_TASK REQUIREMENTS:_
Turn the records, from the first line through the line containing "[x=665, y=26]", into a numbered list, leaving out any blank lines.

_STORED DATA:_

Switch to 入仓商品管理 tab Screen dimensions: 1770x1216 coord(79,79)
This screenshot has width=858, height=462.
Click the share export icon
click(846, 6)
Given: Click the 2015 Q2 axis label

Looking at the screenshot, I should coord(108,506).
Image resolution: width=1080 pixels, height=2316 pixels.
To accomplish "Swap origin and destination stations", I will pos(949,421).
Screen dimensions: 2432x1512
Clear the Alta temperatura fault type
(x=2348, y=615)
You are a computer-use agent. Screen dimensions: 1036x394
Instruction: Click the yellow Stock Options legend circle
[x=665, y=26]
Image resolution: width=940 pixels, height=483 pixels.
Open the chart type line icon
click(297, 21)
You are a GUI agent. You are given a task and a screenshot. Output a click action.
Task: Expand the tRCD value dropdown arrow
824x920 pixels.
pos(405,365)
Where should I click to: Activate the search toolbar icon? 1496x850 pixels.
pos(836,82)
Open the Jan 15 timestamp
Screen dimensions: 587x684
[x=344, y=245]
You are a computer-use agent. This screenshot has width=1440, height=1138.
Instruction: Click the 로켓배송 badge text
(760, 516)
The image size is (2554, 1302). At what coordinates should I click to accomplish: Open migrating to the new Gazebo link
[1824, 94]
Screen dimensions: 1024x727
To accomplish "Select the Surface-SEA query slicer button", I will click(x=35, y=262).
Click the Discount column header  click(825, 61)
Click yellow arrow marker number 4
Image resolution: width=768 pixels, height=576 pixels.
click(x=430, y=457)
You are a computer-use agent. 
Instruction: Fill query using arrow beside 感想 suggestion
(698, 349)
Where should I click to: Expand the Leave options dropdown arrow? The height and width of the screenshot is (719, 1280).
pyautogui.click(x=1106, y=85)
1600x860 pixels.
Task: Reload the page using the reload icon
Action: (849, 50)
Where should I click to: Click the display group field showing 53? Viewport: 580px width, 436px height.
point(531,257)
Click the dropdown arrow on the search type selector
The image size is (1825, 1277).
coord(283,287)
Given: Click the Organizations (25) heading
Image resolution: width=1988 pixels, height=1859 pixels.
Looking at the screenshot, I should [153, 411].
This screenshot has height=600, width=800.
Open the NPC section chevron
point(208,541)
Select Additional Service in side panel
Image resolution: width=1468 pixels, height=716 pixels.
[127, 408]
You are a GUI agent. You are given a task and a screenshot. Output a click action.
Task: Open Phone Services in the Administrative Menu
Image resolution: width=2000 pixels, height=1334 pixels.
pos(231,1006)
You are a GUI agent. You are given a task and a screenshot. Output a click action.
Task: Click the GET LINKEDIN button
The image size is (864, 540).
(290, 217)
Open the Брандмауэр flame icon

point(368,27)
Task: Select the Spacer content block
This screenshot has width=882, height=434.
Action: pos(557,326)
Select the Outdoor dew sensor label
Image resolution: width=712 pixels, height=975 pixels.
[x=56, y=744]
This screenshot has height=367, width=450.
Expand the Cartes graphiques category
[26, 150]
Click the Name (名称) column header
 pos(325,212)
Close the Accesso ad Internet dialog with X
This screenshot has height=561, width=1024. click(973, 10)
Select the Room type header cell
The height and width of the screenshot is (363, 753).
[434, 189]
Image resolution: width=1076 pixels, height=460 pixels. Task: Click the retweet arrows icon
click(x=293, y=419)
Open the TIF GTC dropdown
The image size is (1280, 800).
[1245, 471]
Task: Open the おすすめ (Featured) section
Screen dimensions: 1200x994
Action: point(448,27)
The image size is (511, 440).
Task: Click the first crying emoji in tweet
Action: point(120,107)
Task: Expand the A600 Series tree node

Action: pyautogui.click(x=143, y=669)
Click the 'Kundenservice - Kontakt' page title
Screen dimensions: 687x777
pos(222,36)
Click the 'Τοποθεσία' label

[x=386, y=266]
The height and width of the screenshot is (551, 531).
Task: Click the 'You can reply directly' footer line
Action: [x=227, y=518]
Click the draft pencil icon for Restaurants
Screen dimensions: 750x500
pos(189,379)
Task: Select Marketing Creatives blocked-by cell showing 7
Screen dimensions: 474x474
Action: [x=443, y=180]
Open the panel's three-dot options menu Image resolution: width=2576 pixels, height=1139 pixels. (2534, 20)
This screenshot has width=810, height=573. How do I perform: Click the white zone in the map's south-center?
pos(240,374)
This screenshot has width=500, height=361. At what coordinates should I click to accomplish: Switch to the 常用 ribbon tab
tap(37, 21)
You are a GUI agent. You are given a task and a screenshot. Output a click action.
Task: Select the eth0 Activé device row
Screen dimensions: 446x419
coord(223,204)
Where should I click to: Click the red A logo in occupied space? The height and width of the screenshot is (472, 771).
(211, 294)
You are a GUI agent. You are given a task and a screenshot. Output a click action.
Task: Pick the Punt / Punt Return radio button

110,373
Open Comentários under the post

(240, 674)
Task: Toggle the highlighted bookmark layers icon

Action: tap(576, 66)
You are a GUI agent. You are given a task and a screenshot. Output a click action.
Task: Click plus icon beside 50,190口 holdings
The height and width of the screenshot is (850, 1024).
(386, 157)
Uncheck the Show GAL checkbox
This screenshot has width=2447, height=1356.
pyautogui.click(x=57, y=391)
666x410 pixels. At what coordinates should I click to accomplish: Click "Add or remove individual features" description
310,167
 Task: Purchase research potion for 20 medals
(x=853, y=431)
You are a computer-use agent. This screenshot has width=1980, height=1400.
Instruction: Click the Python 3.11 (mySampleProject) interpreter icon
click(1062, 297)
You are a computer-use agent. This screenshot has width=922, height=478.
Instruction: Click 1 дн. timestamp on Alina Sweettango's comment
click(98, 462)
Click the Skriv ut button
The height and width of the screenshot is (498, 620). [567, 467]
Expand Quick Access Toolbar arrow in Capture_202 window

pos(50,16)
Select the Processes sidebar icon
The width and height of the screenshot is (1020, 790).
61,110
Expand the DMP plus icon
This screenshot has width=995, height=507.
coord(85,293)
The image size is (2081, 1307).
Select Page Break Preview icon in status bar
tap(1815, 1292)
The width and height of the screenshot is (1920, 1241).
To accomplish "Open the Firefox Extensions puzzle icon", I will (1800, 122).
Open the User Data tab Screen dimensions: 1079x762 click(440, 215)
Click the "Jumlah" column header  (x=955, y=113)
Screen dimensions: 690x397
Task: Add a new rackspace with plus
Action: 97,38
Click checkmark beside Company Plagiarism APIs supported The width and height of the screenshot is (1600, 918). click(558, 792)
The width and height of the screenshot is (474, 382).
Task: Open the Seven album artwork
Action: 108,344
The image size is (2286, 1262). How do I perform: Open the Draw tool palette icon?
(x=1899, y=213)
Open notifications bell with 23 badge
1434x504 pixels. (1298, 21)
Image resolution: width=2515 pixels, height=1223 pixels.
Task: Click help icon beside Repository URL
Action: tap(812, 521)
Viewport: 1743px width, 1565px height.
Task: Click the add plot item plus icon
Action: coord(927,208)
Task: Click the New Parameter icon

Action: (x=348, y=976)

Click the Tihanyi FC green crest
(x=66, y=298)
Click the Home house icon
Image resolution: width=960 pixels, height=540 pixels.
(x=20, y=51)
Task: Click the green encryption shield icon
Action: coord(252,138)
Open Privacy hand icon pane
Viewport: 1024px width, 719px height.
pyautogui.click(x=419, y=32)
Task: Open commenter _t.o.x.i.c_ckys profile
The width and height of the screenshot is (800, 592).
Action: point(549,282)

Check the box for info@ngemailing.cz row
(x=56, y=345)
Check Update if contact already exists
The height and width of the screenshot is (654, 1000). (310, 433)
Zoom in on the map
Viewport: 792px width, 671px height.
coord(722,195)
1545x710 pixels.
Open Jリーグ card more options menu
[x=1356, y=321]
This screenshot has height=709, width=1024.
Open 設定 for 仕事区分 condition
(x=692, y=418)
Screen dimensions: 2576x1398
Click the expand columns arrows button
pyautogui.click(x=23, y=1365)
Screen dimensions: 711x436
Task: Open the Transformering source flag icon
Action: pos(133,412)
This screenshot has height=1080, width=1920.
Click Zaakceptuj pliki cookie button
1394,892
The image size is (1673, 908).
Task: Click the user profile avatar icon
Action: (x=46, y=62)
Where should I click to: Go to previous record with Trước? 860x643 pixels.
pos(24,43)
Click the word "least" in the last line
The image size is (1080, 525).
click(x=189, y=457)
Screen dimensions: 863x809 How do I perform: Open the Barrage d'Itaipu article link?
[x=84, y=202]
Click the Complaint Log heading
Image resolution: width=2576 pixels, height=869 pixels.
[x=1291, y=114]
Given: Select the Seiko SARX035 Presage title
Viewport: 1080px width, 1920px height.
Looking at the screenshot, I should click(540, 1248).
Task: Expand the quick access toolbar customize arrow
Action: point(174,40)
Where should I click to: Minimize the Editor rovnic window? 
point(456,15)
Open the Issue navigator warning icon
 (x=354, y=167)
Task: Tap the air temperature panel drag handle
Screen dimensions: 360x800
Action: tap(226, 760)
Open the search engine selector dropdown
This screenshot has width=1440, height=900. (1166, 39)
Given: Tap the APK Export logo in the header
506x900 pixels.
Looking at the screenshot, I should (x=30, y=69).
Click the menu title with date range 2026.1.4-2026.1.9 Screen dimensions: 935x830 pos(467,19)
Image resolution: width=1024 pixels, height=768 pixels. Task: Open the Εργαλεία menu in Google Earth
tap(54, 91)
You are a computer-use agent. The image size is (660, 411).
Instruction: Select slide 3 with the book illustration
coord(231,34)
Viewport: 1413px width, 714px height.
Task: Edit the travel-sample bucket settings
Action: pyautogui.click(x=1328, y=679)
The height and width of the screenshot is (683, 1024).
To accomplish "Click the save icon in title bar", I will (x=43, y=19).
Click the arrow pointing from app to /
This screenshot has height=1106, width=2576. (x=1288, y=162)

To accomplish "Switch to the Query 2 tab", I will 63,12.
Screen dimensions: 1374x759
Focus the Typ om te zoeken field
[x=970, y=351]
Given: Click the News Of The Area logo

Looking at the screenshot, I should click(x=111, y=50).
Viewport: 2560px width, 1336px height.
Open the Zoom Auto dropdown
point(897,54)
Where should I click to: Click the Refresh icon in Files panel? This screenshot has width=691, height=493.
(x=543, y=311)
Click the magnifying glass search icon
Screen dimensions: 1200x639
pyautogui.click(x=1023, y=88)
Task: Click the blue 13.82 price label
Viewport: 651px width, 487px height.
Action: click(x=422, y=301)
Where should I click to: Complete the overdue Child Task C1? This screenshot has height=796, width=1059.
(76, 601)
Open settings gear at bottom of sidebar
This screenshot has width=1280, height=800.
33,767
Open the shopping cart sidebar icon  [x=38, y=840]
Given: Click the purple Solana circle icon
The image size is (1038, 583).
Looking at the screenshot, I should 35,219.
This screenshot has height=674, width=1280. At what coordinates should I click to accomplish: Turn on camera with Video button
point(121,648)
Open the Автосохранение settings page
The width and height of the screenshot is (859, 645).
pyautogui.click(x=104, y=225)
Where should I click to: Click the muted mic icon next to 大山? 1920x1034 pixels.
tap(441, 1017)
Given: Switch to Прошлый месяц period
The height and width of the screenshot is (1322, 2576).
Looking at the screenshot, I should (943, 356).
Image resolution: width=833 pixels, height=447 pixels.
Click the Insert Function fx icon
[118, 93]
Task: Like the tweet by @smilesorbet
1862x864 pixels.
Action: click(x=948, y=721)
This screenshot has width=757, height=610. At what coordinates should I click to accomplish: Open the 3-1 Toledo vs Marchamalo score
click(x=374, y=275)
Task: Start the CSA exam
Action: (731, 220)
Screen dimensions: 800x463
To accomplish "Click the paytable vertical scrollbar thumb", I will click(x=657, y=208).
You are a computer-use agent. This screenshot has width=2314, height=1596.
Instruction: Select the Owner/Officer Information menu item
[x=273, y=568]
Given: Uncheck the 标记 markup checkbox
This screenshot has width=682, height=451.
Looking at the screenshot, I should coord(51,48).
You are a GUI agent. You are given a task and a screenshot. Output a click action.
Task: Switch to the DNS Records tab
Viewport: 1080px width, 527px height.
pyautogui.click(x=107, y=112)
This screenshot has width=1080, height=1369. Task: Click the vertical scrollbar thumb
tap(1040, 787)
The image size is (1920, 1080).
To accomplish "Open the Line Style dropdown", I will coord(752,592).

_RESULT BELOW:_
1. Switch to 入仓商品管理 tab Screen dimensions: 1770x1216 coord(79,79)
2. This screenshot has width=858, height=462.
3. Click the share export icon
4. click(846, 6)
5. Given: Click the 2015 Q2 axis label
6. Looking at the screenshot, I should coord(108,506).
7. Image resolution: width=1080 pixels, height=2316 pixels.
8. To accomplish "Swap origin and destination stations", I will pos(949,421).
9. Screen dimensions: 2432x1512
10. Clear the Alta temperatura fault type
11. (x=2348, y=615)
12. You are a computer-use agent. Screen dimensions: 1036x394
13. Instruction: Click the yellow Stock Options legend circle
14. [x=665, y=26]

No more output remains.